--- THE DATA Enclosed Below ---
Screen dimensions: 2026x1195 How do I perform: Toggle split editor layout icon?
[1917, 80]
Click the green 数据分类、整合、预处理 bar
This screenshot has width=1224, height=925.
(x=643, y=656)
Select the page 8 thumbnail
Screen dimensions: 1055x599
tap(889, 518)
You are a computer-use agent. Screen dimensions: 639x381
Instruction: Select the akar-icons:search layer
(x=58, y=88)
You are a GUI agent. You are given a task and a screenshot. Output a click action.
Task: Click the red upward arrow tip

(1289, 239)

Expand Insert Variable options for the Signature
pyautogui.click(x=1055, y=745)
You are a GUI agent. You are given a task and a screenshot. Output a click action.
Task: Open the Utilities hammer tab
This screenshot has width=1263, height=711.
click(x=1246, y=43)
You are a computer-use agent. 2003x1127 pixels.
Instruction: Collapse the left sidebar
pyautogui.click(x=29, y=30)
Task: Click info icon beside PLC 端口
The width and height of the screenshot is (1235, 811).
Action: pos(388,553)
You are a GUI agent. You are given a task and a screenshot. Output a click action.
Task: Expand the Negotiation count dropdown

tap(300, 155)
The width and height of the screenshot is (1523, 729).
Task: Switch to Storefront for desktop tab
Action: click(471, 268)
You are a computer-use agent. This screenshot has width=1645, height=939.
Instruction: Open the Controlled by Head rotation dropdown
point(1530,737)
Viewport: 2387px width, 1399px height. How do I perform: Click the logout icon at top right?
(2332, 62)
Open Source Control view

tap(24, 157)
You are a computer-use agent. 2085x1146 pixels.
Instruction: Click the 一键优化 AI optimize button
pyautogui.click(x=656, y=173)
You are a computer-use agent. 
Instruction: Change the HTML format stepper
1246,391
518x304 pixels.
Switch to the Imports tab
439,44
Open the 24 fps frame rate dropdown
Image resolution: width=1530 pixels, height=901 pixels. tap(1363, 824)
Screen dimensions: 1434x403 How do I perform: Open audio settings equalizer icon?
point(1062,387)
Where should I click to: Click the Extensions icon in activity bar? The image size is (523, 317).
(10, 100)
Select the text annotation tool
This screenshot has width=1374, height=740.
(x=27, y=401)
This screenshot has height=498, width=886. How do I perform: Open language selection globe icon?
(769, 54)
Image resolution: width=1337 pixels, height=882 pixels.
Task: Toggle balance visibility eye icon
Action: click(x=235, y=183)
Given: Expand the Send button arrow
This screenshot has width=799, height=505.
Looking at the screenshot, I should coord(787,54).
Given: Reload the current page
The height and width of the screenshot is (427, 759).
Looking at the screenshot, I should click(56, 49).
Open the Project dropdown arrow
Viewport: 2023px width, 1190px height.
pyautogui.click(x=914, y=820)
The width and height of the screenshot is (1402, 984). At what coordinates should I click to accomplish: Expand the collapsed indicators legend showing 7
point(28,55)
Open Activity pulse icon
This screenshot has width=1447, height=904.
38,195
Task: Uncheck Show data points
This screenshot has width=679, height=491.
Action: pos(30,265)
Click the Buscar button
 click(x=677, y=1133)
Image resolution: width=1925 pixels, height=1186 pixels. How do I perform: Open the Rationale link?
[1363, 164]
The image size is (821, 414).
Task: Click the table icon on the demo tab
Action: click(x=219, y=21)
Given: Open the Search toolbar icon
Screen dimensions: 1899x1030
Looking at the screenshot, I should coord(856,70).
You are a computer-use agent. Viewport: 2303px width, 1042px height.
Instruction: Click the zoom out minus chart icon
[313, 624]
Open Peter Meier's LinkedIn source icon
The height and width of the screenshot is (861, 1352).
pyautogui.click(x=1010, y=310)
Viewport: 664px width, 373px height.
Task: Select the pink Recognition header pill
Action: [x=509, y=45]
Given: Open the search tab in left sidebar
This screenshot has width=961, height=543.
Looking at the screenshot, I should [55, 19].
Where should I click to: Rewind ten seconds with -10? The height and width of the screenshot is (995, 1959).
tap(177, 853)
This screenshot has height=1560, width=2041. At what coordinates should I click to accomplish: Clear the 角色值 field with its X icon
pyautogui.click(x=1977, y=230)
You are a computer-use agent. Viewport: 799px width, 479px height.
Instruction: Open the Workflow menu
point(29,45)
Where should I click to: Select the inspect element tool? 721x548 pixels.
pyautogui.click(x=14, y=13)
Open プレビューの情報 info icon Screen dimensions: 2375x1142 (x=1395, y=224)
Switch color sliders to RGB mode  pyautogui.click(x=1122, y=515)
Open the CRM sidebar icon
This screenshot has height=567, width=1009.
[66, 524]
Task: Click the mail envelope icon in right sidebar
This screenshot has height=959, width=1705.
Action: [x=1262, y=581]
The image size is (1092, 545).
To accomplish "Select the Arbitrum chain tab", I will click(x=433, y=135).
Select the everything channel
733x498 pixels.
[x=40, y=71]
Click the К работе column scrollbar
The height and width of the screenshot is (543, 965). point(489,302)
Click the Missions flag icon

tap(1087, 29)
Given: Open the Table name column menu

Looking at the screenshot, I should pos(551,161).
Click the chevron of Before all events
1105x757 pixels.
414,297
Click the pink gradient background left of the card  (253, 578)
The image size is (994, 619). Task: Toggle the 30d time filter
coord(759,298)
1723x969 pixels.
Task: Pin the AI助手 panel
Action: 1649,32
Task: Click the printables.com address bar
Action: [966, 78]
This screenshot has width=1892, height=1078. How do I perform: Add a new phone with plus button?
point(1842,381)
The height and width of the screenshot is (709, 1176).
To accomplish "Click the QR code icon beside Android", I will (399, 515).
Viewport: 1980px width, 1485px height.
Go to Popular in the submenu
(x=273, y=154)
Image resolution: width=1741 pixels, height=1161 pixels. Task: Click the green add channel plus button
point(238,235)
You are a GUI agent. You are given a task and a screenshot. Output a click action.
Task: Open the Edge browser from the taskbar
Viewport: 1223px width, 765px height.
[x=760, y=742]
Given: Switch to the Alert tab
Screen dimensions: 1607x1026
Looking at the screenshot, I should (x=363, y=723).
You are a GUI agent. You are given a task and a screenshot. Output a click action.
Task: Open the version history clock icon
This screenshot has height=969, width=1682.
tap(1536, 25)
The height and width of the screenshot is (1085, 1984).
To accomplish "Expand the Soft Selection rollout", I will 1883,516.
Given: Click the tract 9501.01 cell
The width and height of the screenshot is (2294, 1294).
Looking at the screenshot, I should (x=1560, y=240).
--- End of Enclosed THE DATA ---
| WHAT THE TASK REQUIRES |
Retype the entries precisely as they stand.

| EXPECTED ANSWER |
Screen dimensions: 2026x1195 How do I perform: Toggle split editor layout icon?
[1917, 80]
Click the green 数据分类、整合、预处理 bar
This screenshot has width=1224, height=925.
(x=643, y=656)
Select the page 8 thumbnail
Screen dimensions: 1055x599
tap(889, 518)
You are a computer-use agent. Screen dimensions: 639x381
Instruction: Select the akar-icons:search layer
(x=58, y=88)
You are a GUI agent. You are given a task and a screenshot. Output a click action.
Task: Click the red upward arrow tip

(1289, 239)

Expand Insert Variable options for the Signature
pyautogui.click(x=1055, y=745)
You are a GUI agent. You are given a task and a screenshot. Output a click action.
Task: Open the Utilities hammer tab
This screenshot has width=1263, height=711.
click(x=1246, y=43)
You are a computer-use agent. 2003x1127 pixels.
Instruction: Collapse the left sidebar
pyautogui.click(x=29, y=30)
Task: Click info icon beside PLC 端口
The width and height of the screenshot is (1235, 811).
Action: pos(388,553)
You are a GUI agent. You are given a task and a screenshot. Output a click action.
Task: Expand the Negotiation count dropdown

tap(300, 155)
The width and height of the screenshot is (1523, 729).
Task: Switch to Storefront for desktop tab
Action: click(471, 268)
You are a computer-use agent. This screenshot has width=1645, height=939.
Instruction: Open the Controlled by Head rotation dropdown
point(1530,737)
Viewport: 2387px width, 1399px height. How do I perform: Click the logout icon at top right?
(2332, 62)
Open Source Control view

tap(24, 157)
You are a computer-use agent. 2085x1146 pixels.
Instruction: Click the 一键优化 AI optimize button
pyautogui.click(x=656, y=173)
You are a computer-use agent. 
Instruction: Change the HTML format stepper
1246,391
518x304 pixels.
Switch to the Imports tab
439,44
Open the 24 fps frame rate dropdown
Image resolution: width=1530 pixels, height=901 pixels. tap(1363, 824)
Screen dimensions: 1434x403 How do I perform: Open audio settings equalizer icon?
point(1062,387)
Where should I click to: Click the Extensions icon in activity bar? The image size is (523, 317).
(10, 100)
Select the text annotation tool
This screenshot has width=1374, height=740.
(x=27, y=401)
This screenshot has height=498, width=886. How do I perform: Open language selection globe icon?
(769, 54)
Image resolution: width=1337 pixels, height=882 pixels.
Task: Toggle balance visibility eye icon
Action: click(x=235, y=183)
Given: Expand the Send button arrow
This screenshot has width=799, height=505.
Looking at the screenshot, I should coord(787,54).
Given: Reload the current page
The height and width of the screenshot is (427, 759).
Looking at the screenshot, I should click(56, 49).
Open the Project dropdown arrow
Viewport: 2023px width, 1190px height.
pyautogui.click(x=914, y=820)
The width and height of the screenshot is (1402, 984). At what coordinates should I click to accomplish: Expand the collapsed indicators legend showing 7
point(28,55)
Open Activity pulse icon
This screenshot has width=1447, height=904.
38,195
Task: Uncheck Show data points
This screenshot has width=679, height=491.
Action: pos(30,265)
Click the Buscar button
 click(x=677, y=1133)
Image resolution: width=1925 pixels, height=1186 pixels. How do I perform: Open the Rationale link?
[1363, 164]
The image size is (821, 414).
Task: Click the table icon on the demo tab
Action: click(x=219, y=21)
Given: Open the Search toolbar icon
Screen dimensions: 1899x1030
Looking at the screenshot, I should coord(856,70).
You are a computer-use agent. Viewport: 2303px width, 1042px height.
Instruction: Click the zoom out minus chart icon
[313, 624]
Open Peter Meier's LinkedIn source icon
The height and width of the screenshot is (861, 1352).
pyautogui.click(x=1010, y=310)
Viewport: 664px width, 373px height.
Task: Select the pink Recognition header pill
Action: [x=509, y=45]
Given: Open the search tab in left sidebar
This screenshot has width=961, height=543.
Looking at the screenshot, I should [55, 19].
Where should I click to: Rewind ten seconds with -10? The height and width of the screenshot is (995, 1959).
tap(177, 853)
This screenshot has height=1560, width=2041. At what coordinates should I click to accomplish: Clear the 角色值 field with its X icon
pyautogui.click(x=1977, y=230)
You are a computer-use agent. Viewport: 799px width, 479px height.
Instruction: Open the Workflow menu
point(29,45)
Where should I click to: Select the inspect element tool? 721x548 pixels.
pyautogui.click(x=14, y=13)
Open プレビューの情報 info icon Screen dimensions: 2375x1142 (x=1395, y=224)
Switch color sliders to RGB mode  pyautogui.click(x=1122, y=515)
Open the CRM sidebar icon
This screenshot has height=567, width=1009.
[66, 524]
Task: Click the mail envelope icon in right sidebar
This screenshot has height=959, width=1705.
Action: [x=1262, y=581]
The image size is (1092, 545).
To accomplish "Select the Arbitrum chain tab", I will click(x=433, y=135).
Select the everything channel
733x498 pixels.
[x=40, y=71]
Click the К работе column scrollbar
The height and width of the screenshot is (543, 965). point(489,302)
Click the Missions flag icon

tap(1087, 29)
Given: Open the Table name column menu

Looking at the screenshot, I should pos(551,161).
Click the chevron of Before all events
1105x757 pixels.
414,297
Click the pink gradient background left of the card  (253, 578)
The image size is (994, 619). Task: Toggle the 30d time filter
coord(759,298)
1723x969 pixels.
Task: Pin the AI助手 panel
Action: 1649,32
Task: Click the printables.com address bar
Action: [966, 78]
This screenshot has width=1892, height=1078. How do I perform: Add a new phone with plus button?
point(1842,381)
The height and width of the screenshot is (709, 1176).
To accomplish "Click the QR code icon beside Android", I will (399, 515).
Viewport: 1980px width, 1485px height.
Go to Popular in the submenu
(x=273, y=154)
Image resolution: width=1741 pixels, height=1161 pixels. Task: Click the green add channel plus button
point(238,235)
You are a GUI agent. You are given a task and a screenshot. Output a click action.
Task: Open the Edge browser from the taskbar
Viewport: 1223px width, 765px height.
[x=760, y=742]
Given: Switch to the Alert tab
Screen dimensions: 1607x1026
Looking at the screenshot, I should (x=363, y=723).
You are a GUI agent. You are given a task and a screenshot. Output a click action.
Task: Open the version history clock icon
This screenshot has height=969, width=1682.
tap(1536, 25)
The height and width of the screenshot is (1085, 1984).
To accomplish "Expand the Soft Selection rollout", I will 1883,516.
Given: Click the tract 9501.01 cell
The width and height of the screenshot is (2294, 1294).
Looking at the screenshot, I should (x=1560, y=240).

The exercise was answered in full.